# DecisionProgramming.jl

DecisionProgramming.jl is a Julia package for solving multi-stage decision problems under uncertainty, modeled using influence diagrams, and leveraging the power of mixed-integer linear programming. The Decision Programming approach to solving multi-stage decision problems under uncertainty consists of the following three steps.

In the first step, we model the decision problem using an influence diagram with associated probabilities, consequences, and path utility function.

In the second step, we create a decision model corresponding to the influence diagram using a suitable objective function. We solve the model to obtain an optimal decision strategy. We can create and solve multiple models with different objectives for the same influence diagram to receive various optimal decision strategies.

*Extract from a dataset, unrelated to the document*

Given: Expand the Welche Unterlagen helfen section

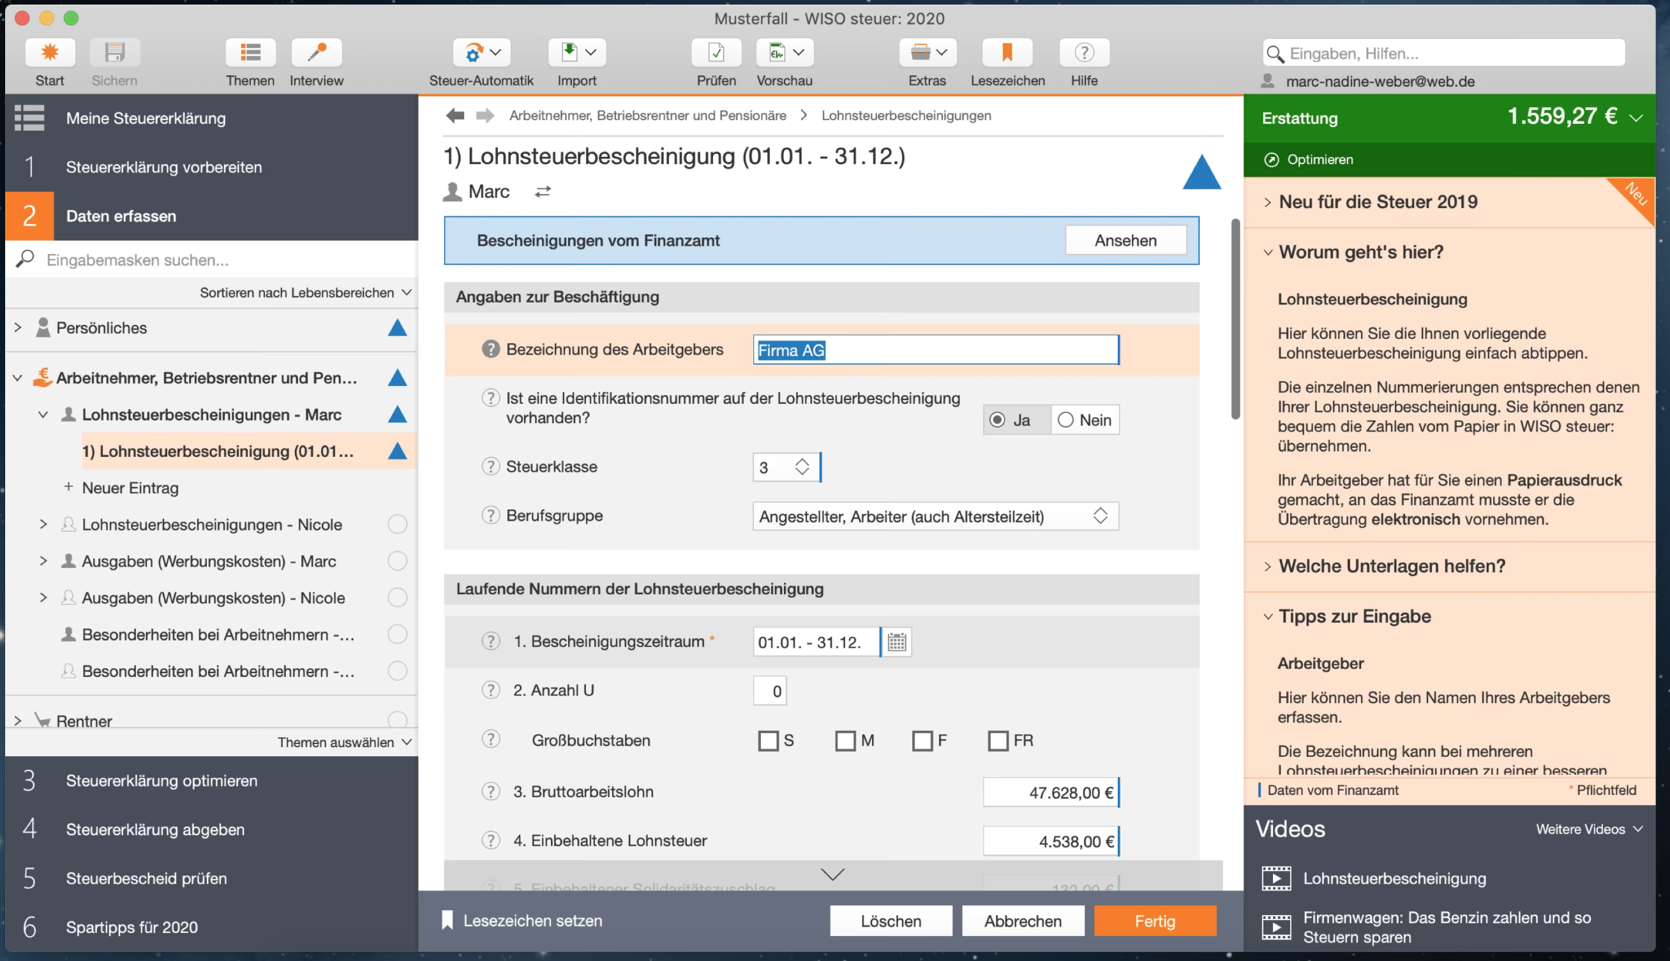Looking at the screenshot, I should [1391, 566].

In the third step, we analyze the resulting decision strategies for the influence diagram. In particular, we are interested in the utility distribution and its associated statistics and risk measures.

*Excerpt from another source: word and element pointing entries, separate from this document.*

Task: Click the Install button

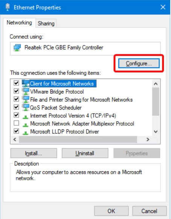Action: pyautogui.click(x=34, y=153)
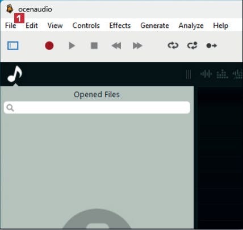Toggle the sidebar panel visibility icon
This screenshot has height=230, width=243.
(x=13, y=45)
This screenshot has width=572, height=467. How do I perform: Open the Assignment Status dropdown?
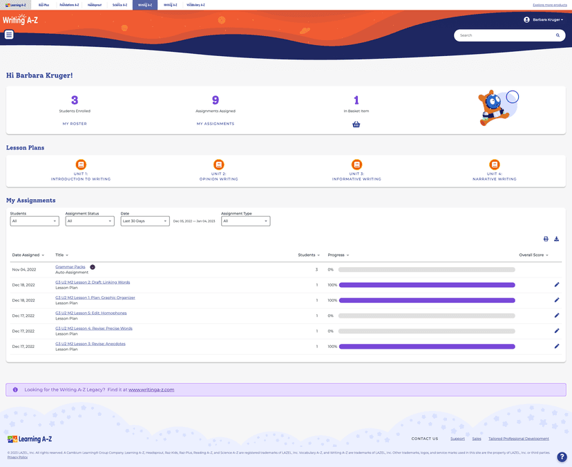[90, 221]
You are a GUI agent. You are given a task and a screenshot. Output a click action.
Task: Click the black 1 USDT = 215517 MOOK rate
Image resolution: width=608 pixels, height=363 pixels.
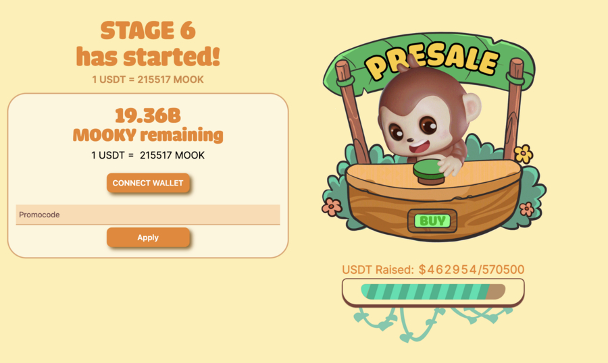coord(148,155)
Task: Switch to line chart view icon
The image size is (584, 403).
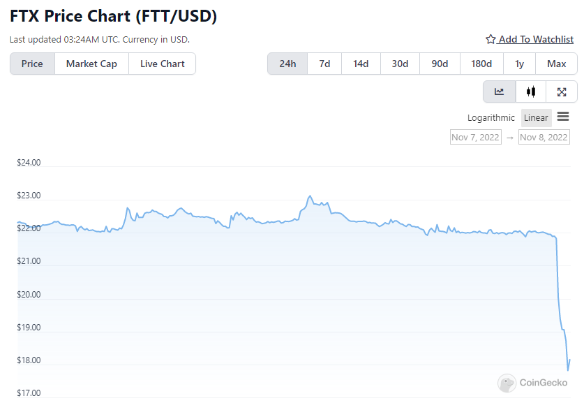Action: point(500,91)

DecisionProgramming.jl provides the necessary functionality for expressing and solving decision problems but does not explain how to design influence diagrams. The rest of this documentation will describe the mathematical and programmatic details, touch on the computational challenges, and provide concrete examples of solving decision problems.

The examples start with a rather simple and easily approachable Used Car Buyer problem that can be also solved using more conventional methods such as decision trees. The following two examples illustrate the capabilities of the framework in problems where the no-forgetting assumption does not hold and solving the influence diagram with well-established techniques is thus impossible. In the Pig Breeding problem, only the most recent information is available when making each decision, thus breaking the no-forgetting assumption, while in the N-Monitoring problem, the decisions are made in parallel with no communication between the decision makers, also leading to the assumption not working. The Contingent Portfolio Programming example is a more advanced one, demonstrating the versatility of the framework in adding decision variables and constraints. The CHD Preventative Care example showcases the use of probability scaling and forbidding specific decision strategies.

DecisionProgramming.jl is developed in the Systems Analysis Laboratory at Aalto University by Ahti Salo, Fabricio Oliveira, Juho Andelmin, Olli Herrala, Jaan Tollander de Balsch and Helmi Hankimaa.